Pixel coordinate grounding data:
■ ■ ■

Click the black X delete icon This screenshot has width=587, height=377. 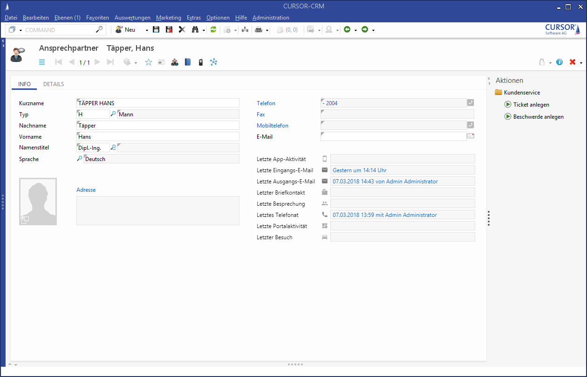click(182, 30)
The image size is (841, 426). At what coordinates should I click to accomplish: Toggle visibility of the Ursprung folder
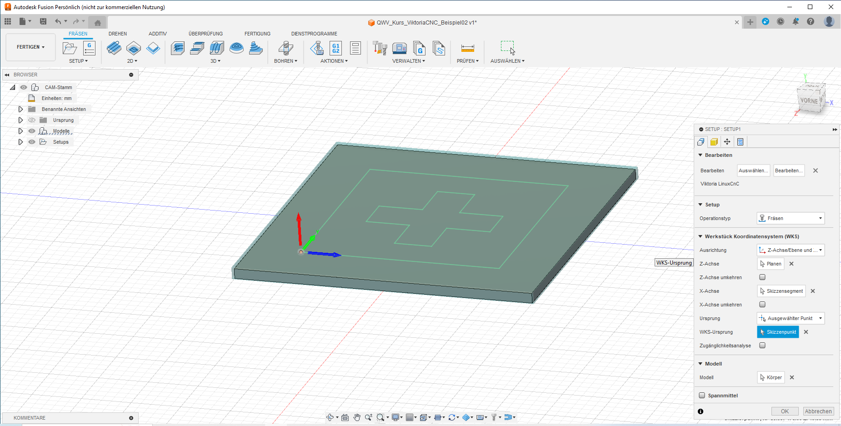[x=32, y=120]
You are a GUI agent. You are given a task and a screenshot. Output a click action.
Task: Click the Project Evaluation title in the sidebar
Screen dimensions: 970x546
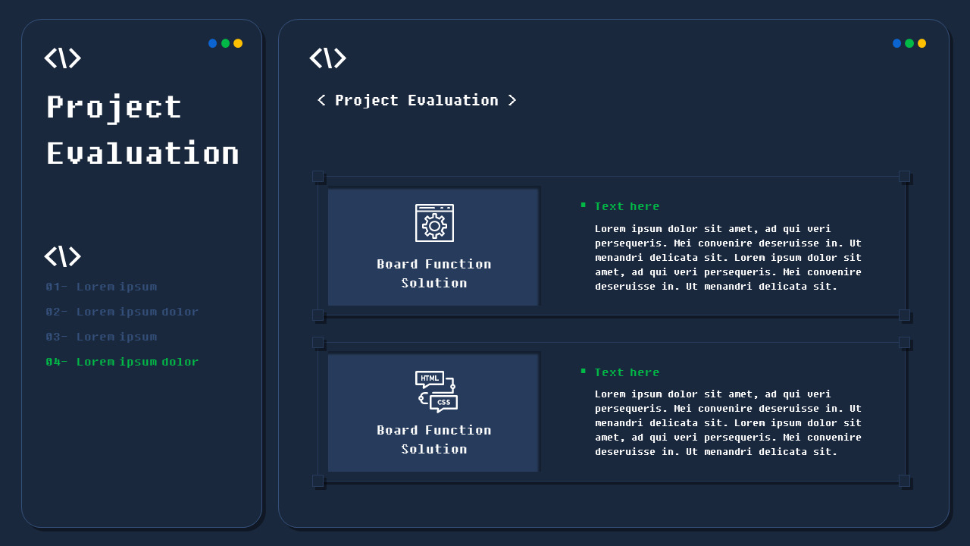pos(142,130)
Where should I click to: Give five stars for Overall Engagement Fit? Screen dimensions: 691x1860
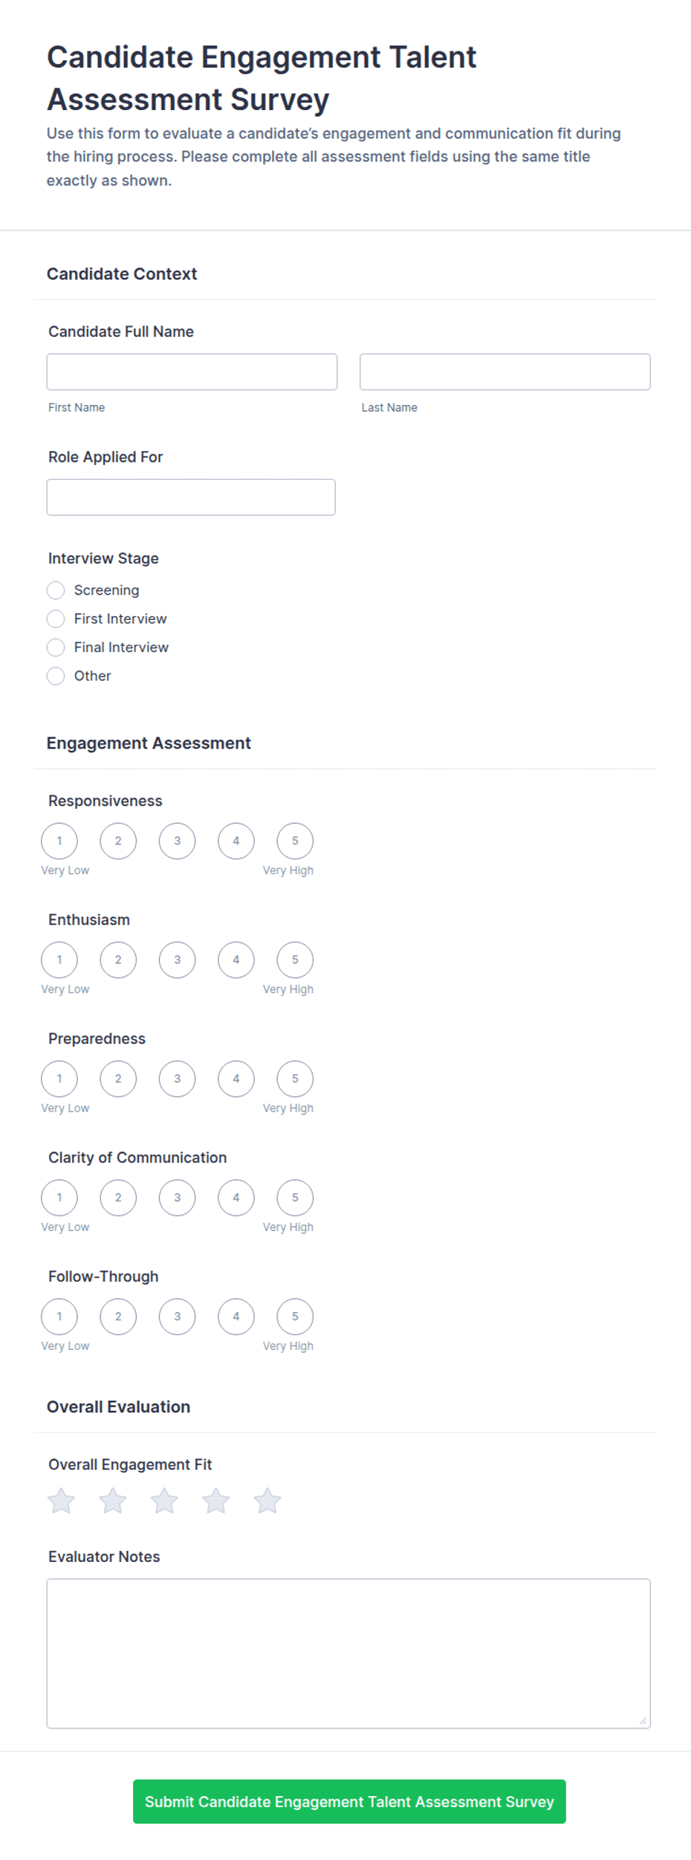[267, 1500]
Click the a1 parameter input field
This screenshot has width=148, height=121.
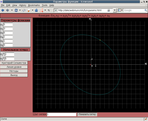coord(8,25)

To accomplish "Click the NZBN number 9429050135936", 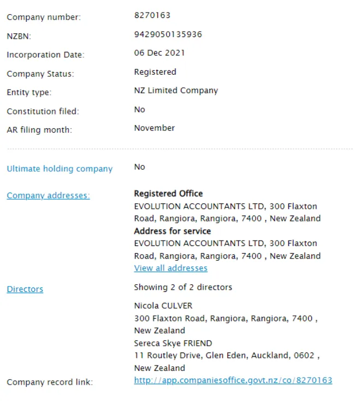I will [168, 34].
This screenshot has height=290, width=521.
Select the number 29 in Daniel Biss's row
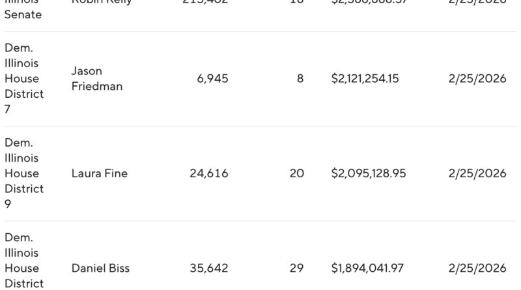click(296, 268)
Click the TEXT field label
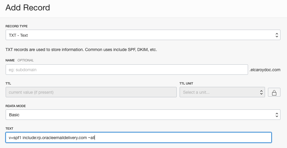This screenshot has height=148, width=287. [10, 128]

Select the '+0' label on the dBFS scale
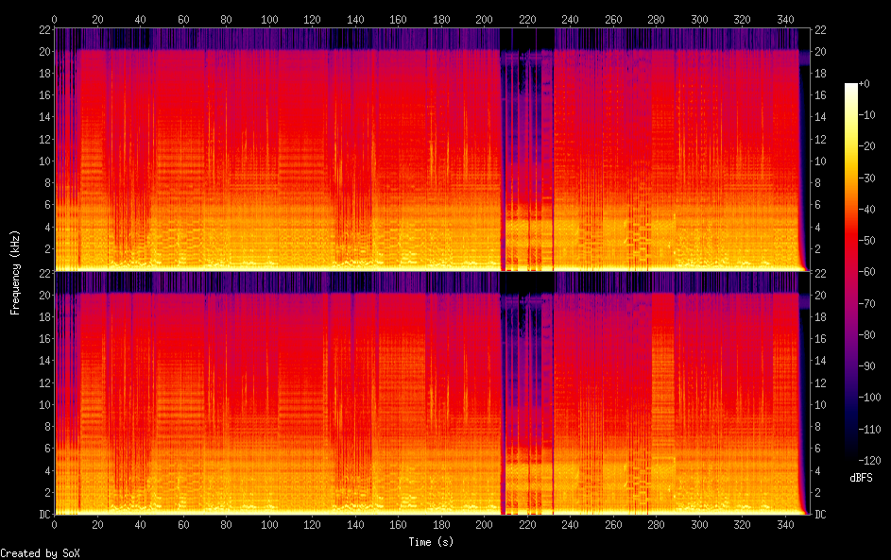coord(865,84)
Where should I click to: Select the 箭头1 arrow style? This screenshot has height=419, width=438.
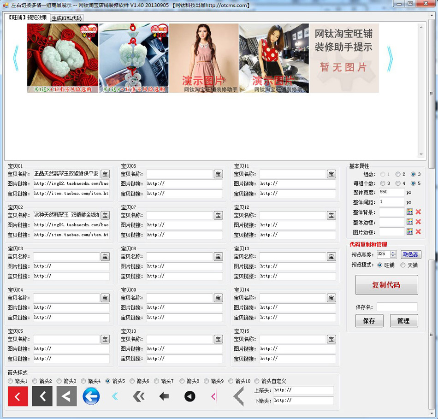coord(10,381)

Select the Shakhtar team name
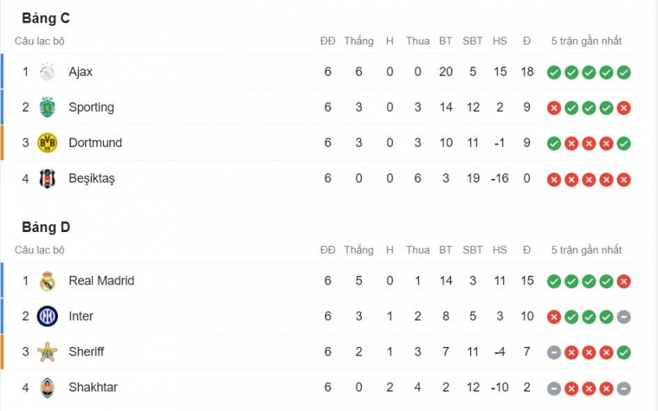point(93,387)
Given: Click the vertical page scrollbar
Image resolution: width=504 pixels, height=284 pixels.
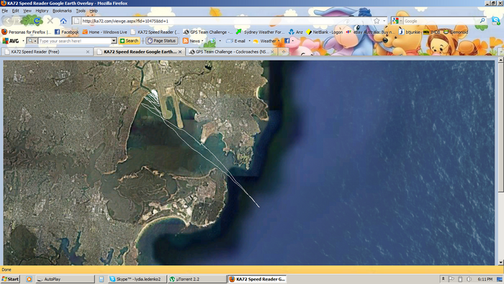Looking at the screenshot, I should [500, 161].
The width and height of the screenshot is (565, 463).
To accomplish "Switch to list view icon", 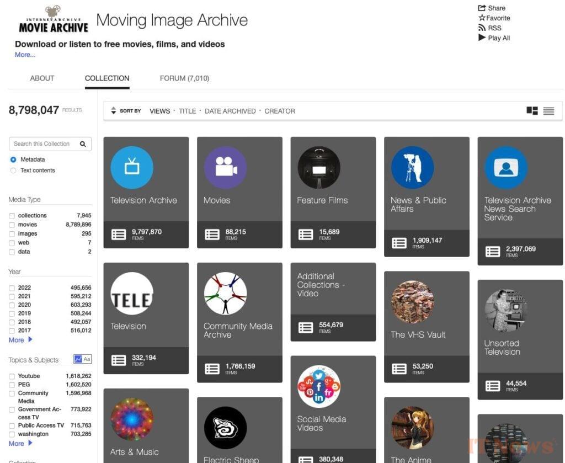I will coord(548,111).
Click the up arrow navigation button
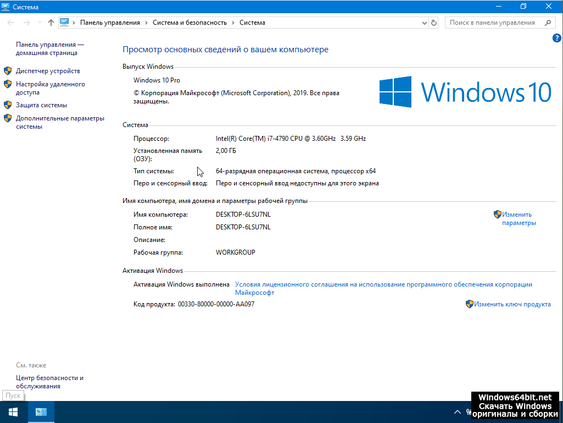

■ ■ ■

PROBLEM TO SOLVE: Pictures in the entries do not go into the copy. Print only the lines starting at the one containing "Select the Shakhtar team name" and ending at the one containing "The width and", exactly as they appear.

EXERCISE OUTPUT:
Select the Shakhtar team name
point(93,387)
Given: Click the vertical page scrollbar
Image resolution: width=504 pixels, height=284 pixels.
Looking at the screenshot, I should [500, 161].
The width and height of the screenshot is (565, 463).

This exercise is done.